◆ What the task requires ◆
Could you set down the full listing, unchanged?

◆ Study material ◆
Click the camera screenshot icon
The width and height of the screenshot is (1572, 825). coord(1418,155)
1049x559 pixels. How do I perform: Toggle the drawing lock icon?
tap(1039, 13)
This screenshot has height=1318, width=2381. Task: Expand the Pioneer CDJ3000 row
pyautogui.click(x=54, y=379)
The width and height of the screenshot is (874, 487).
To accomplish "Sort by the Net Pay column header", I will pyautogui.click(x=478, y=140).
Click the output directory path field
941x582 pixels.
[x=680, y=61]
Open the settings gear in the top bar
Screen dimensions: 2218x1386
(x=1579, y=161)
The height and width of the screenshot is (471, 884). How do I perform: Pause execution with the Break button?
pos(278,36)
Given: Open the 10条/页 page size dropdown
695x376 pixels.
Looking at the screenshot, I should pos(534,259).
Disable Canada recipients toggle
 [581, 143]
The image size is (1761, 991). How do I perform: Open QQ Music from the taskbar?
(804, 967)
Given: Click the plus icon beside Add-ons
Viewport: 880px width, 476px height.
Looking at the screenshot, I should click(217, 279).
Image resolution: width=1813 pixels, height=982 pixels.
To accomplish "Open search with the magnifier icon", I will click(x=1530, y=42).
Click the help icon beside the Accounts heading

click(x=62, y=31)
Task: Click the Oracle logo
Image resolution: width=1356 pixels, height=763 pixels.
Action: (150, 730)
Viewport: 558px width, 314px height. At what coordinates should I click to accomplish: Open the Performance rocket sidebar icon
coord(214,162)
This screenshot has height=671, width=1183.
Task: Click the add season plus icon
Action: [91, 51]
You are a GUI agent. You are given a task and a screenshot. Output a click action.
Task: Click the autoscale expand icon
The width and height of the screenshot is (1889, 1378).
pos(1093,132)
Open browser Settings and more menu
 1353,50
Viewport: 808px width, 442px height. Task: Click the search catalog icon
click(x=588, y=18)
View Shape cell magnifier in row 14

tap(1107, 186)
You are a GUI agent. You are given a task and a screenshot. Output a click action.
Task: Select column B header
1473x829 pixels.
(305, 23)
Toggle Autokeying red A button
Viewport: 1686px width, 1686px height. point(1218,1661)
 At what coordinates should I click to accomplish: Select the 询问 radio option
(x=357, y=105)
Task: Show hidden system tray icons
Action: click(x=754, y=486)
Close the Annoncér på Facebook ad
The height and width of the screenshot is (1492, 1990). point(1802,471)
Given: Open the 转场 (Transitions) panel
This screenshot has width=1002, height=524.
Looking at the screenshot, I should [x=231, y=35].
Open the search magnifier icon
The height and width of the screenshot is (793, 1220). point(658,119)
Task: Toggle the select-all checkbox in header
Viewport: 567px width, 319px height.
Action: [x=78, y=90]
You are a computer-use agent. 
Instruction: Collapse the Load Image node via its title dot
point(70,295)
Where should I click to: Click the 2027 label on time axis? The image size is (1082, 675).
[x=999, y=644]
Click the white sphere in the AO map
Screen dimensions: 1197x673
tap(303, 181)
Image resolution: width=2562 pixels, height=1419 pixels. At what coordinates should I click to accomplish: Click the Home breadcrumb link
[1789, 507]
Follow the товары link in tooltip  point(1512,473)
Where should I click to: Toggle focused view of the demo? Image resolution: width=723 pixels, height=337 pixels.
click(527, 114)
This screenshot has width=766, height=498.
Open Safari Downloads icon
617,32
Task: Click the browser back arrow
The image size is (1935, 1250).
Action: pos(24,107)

◆ Result of this exercise ◆
Click the camera screenshot icon
The width and height of the screenshot is (1572, 825). coord(1418,155)
1049x559 pixels. How do I perform: Toggle the drawing lock icon?
tap(1039, 13)
This screenshot has height=1318, width=2381. Task: Expand the Pioneer CDJ3000 row
pyautogui.click(x=54, y=379)
The width and height of the screenshot is (874, 487).
To accomplish "Sort by the Net Pay column header", I will pyautogui.click(x=478, y=140).
Click the output directory path field
941x582 pixels.
[x=680, y=61]
Open the settings gear in the top bar
Screen dimensions: 2218x1386
(x=1579, y=161)
The height and width of the screenshot is (471, 884). How do I perform: Pause execution with the Break button?
pos(278,36)
Given: Open the 10条/页 page size dropdown
695x376 pixels.
Looking at the screenshot, I should pos(534,259).
Disable Canada recipients toggle
 [581, 143]
The image size is (1761, 991). How do I perform: Open QQ Music from the taskbar?
(804, 967)
Given: Click the plus icon beside Add-ons
Viewport: 880px width, 476px height.
Looking at the screenshot, I should click(217, 279).
Image resolution: width=1813 pixels, height=982 pixels.
To accomplish "Open search with the magnifier icon", I will click(x=1530, y=42).
Click the help icon beside the Accounts heading

click(x=62, y=31)
Task: Click the Oracle logo
Image resolution: width=1356 pixels, height=763 pixels.
Action: (150, 730)
Viewport: 558px width, 314px height. At what coordinates should I click to accomplish: Open the Performance rocket sidebar icon
coord(214,162)
This screenshot has height=671, width=1183.
Task: Click the add season plus icon
Action: [91, 51]
You are a GUI agent. You are given a task and a screenshot. Output a click action.
Task: Click the autoscale expand icon
The width and height of the screenshot is (1889, 1378).
pos(1093,132)
Open browser Settings and more menu
 1353,50
Viewport: 808px width, 442px height. Task: Click the search catalog icon
click(x=588, y=18)
View Shape cell magnifier in row 14

tap(1107, 186)
You are a GUI agent. You are given a task and a screenshot. Output a click action.
Task: Select column B header
1473x829 pixels.
(305, 23)
Toggle Autokeying red A button
Viewport: 1686px width, 1686px height. point(1218,1661)
 At what coordinates should I click to accomplish: Select the 询问 radio option
(x=357, y=105)
Task: Show hidden system tray icons
Action: click(x=754, y=486)
Close the Annoncér på Facebook ad
The height and width of the screenshot is (1492, 1990). point(1802,471)
Given: Open the 转场 (Transitions) panel
This screenshot has width=1002, height=524.
Looking at the screenshot, I should [x=231, y=35].
Open the search magnifier icon
The height and width of the screenshot is (793, 1220). point(658,119)
Task: Toggle the select-all checkbox in header
Viewport: 567px width, 319px height.
Action: [x=78, y=90]
You are a computer-use agent. 
Instruction: Collapse the Load Image node via its title dot
point(70,295)
Where should I click to: Click the 2027 label on time axis? The image size is (1082, 675).
[x=999, y=644]
Click the white sphere in the AO map
Screen dimensions: 1197x673
tap(303, 181)
Image resolution: width=2562 pixels, height=1419 pixels. At what coordinates should I click to accomplish: Click the Home breadcrumb link
[1789, 507]
Follow the товары link in tooltip  point(1512,473)
Where should I click to: Toggle focused view of the demo? Image resolution: width=723 pixels, height=337 pixels.
click(527, 114)
This screenshot has width=766, height=498.
Open Safari Downloads icon
617,32
Task: Click the browser back arrow
The image size is (1935, 1250).
Action: pos(24,107)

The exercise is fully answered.